I won’t say much more about this bottle. It’s simply a great old Caol Ila.
Glen Keith is a very young distillery (1957) that has been mothballed in 1999. All the equipment is still in place, so maybe one day Chivas will restart production. Releases are rare.
About a year ago a similar Glen Keith distilled in March 1990 was bottled by Douglas Laing in their Old Malt Cask series.
Glen Keith 19 yo 1990 (52,1%, Malts of Scotland 2010, cask 13678, 232 btl.)
Nose: mild and fruity with mostly white fruits: pear, nectarine, white grapes. Some lime. Reminds me of vinho verde, very fresh with a mineral touch. Quite some beeswax. Marmalade. Develops on green notes (grass and sage maybe?) Hints of chamomile and wheat flour as well. The whole has a slightly bubblegummy fruit profile – quite uncommon but very attractive, and it keeps developing over time. Lovely. Mouth: honeyed attack. The same fruits show up (+ apple and pineapple) and they’re backed by spices from the bourbon cask. Hints of ginger and pepper, some cinnamon. Hints of mocha in the aftertaste. Finish: medium length, round with milk chocolate and spices.
The name Glen Keith does not have much fame, but this will open your eyes (and mouth). Fresh and mature at the same time. Dangerous stuff because it drinks like lemonade. Around € 75. Recommended.
Hey, didn’t we have a Glengoyne 1998 by Malts of Scotland yesterday? Yep, but that was the cask next to this one (and next to the #1130 and #1133 Glengoyne casks released in 2009).
Glengoyne 11 yo 1998 (55,2%, Malts of Scotland 2010, cask 1132, 272 btl.)
Nose: totally different from the #1131 cask. Much more dirty, with notes of mushrooms and beef stock. Hints of soy sauce and moss. I’m afraid this isn’t free from sulphur. I know a lot of people like this kind of profile, and it seems to be filtered out after some breathing, so let’s move on. There are hints of walnuts but the red fruits are much more subdued here, although there are hints of candied fruit and water helps to bring out fragrant raspberry. Mouth: interesting and very much in line with the old Macallan 18’s. No sulphur, just beautiful chocolate, coffee, figs and dried orange skin. Raisins. A touch of menthol. Not as dry as its sister. Cloves and cinnamon. It also shows hints of dusty oak with light whiffs of smoke. Finish: long, drier now, and very chocolaty. Some spicy notes.
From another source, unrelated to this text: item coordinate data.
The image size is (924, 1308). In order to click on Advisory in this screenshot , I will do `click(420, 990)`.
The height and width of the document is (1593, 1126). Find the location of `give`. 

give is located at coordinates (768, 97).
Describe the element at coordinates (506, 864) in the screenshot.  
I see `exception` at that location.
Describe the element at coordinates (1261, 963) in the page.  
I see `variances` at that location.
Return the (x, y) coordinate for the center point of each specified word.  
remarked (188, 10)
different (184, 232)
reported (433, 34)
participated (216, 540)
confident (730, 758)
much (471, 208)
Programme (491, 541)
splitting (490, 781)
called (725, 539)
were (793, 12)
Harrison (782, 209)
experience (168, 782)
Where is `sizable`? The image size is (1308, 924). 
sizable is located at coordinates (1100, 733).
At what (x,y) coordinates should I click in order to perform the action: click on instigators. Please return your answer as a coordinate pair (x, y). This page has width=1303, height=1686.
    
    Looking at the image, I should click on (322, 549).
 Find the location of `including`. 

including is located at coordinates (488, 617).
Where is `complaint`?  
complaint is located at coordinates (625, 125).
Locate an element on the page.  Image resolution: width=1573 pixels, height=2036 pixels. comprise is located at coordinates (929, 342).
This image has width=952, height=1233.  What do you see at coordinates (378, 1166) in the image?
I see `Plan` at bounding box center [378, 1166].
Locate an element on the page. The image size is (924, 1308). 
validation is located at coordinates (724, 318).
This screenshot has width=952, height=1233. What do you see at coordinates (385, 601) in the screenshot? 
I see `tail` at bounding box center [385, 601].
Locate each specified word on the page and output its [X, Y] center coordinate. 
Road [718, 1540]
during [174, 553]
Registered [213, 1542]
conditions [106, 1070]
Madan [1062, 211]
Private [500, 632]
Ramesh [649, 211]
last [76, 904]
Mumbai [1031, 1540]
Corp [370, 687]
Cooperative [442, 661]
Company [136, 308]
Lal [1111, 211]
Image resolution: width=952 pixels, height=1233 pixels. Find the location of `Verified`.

At the beginning of my tasting, I smelled both whiskies side-by-side and because of the sulphury notes, I never thought this #1132 cask would come close to #1131. But once you’ve tasted them, and once you add water, it becomes clear that the palate of this cask is really interesting and makes you forget about the nose. In the end they both have their qualities. Same price: around € 60.
Malts of Scotland is releasing Glengoyne casks at a high pace. So far, there have been two 1972 casks, a 1973 cask, a 1997 cask and two 1998 heavily sherried casks. All of this in just over six months, and remember independent Glengoyne bottlings are very rare (Whiskyfun reviewed 34 official Glengoynes and only 3 independent bottlings).
A few weeks ago, two new casks were bottled, both sister casks of the former Glengoyne 1998’s. Their colour is again quite remarkable.
Glengoyne 11 yo 1998 (54,8%, Malts of Scotland 2010, cask 1131, 295 btl.)
Nose: very much on dried apricots, tangerine liqueur and toffee. Some raspberry candy. Overripe cherries and plums. Nutty notes. Hints of coffee and mint. Very soft vanilla as well. Very big with the oloroso in the front row. Adding water makes it fresher and fruitier. Mouth: again some heavy sherry but perfectly palatable without water. Starts rather fresh and dry with plum cake, red fruits and dark chocolate. The dryness gets in overdrive after a while, with the kind of mouth-feel you get from eating walnut skins. A bit of water helps to make it rounder. Finish: dry and persistent, with notes of chocolate, oak, tangerine and spices.
You need to love heavy sherry influence to appreciate this, and even then some people will probably find this slightly overdone. I think it’s really good, especially if you add a bit of water. Around € 60.